Let's consider a hypothetical situation where I have a gene called G in humans that does function F and its homolog in mouse is gene H. On the whole, they are not conserved (represented by dashes) but there's a small portion that is conserved (represented by nucleotides) and we find that the conserved region is a binding site for a protein.
Gene G (human): ------------------------ACCCGATCGATCGCAGT----------------
Gene H (mouse): ------------------------ACCCGATCGATCGCAGT----------------
With that in mind, I have two questions:
- 1) Starting from G, how do you find that H is a homolog in mouse?
- For example, how is it done at the HomoloGene database or at Ensembl when they present you homologs of a gene? Is that done experimentally where they see the genes perform similar function in different species?
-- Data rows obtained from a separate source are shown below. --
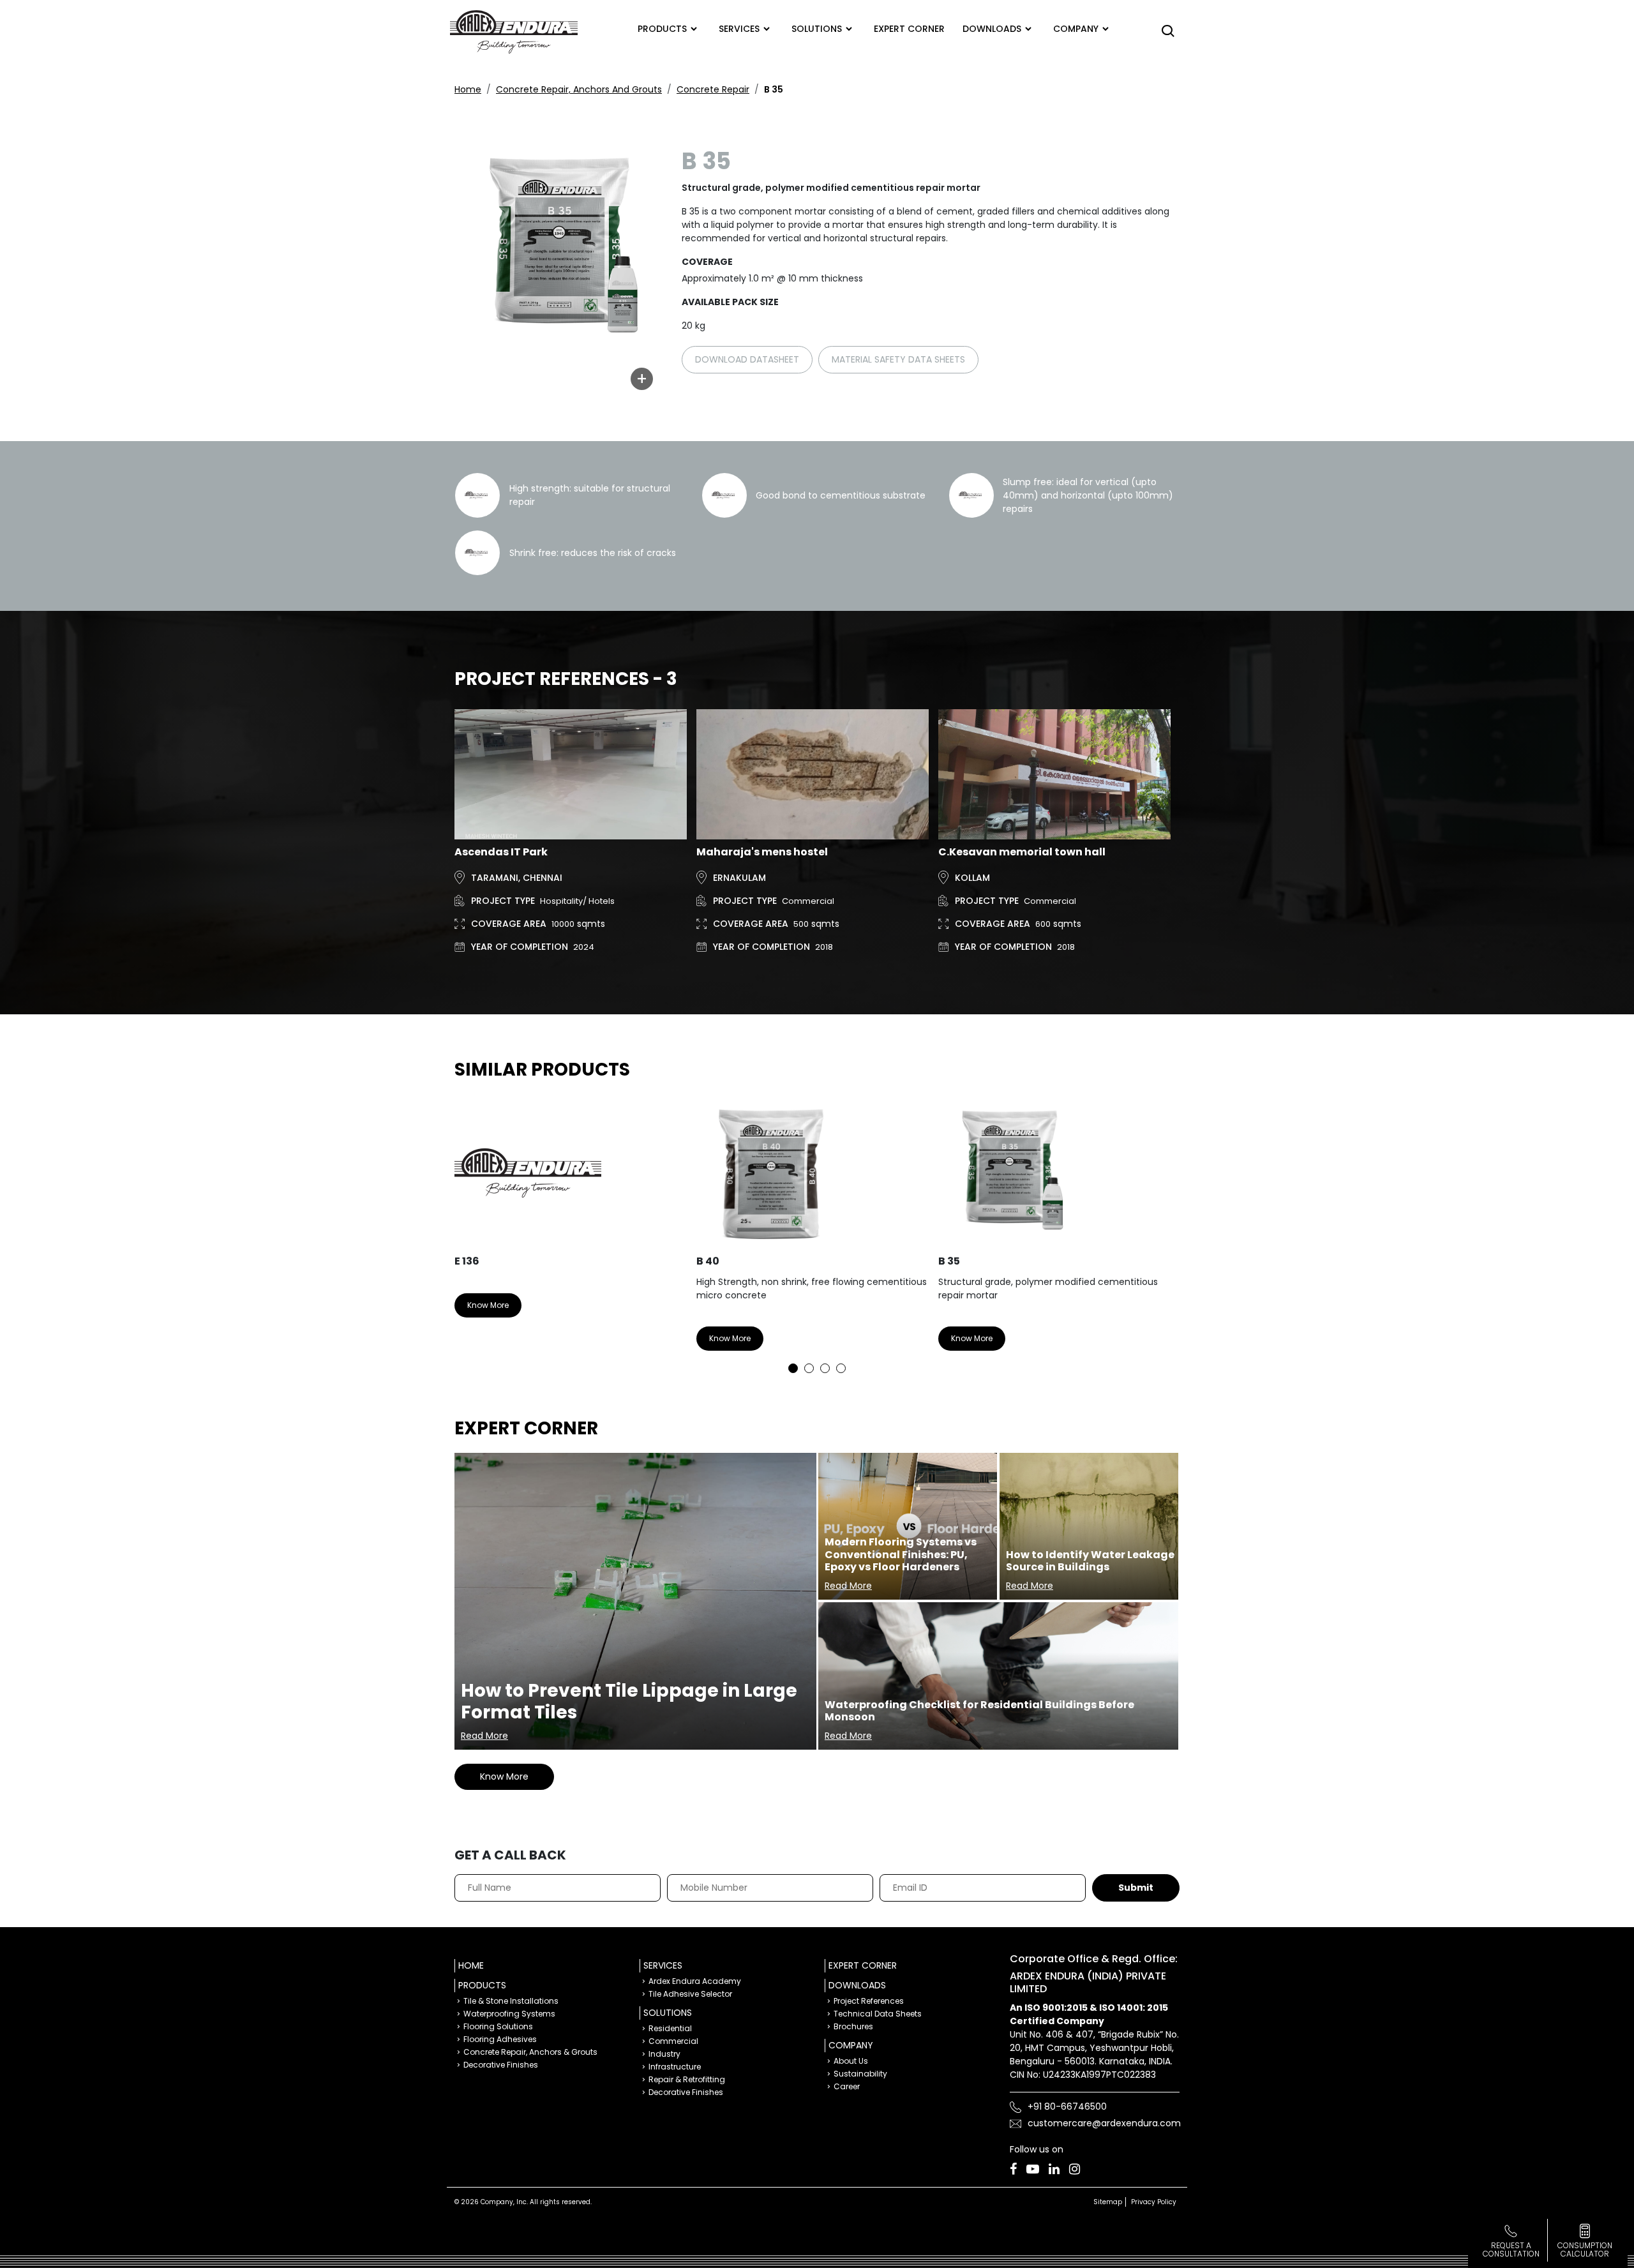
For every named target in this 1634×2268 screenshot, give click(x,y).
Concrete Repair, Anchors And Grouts (579, 89)
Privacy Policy (1153, 2202)
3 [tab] (825, 1368)
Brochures (853, 2026)
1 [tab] (793, 1368)
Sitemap (1107, 2202)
- 2) What could be the role of the nonconserved regions?
- Could the non-conserved sequences look utterly different yet share some 2D structure, or do you still need at least some sequence conservation? What kind of programs would be best suited to look at that?
- Could the non-conserved region be different because you need different sequences in order to implement the same function in different species?
Homologous structures are similar because of common descent not because of functional similarity (analogous), if they are similar at all. Sequence similarity is an indicator for common descent, not proof. Functional similarity is no proof for common descent.
Thanks, got confused with homologous and analogous.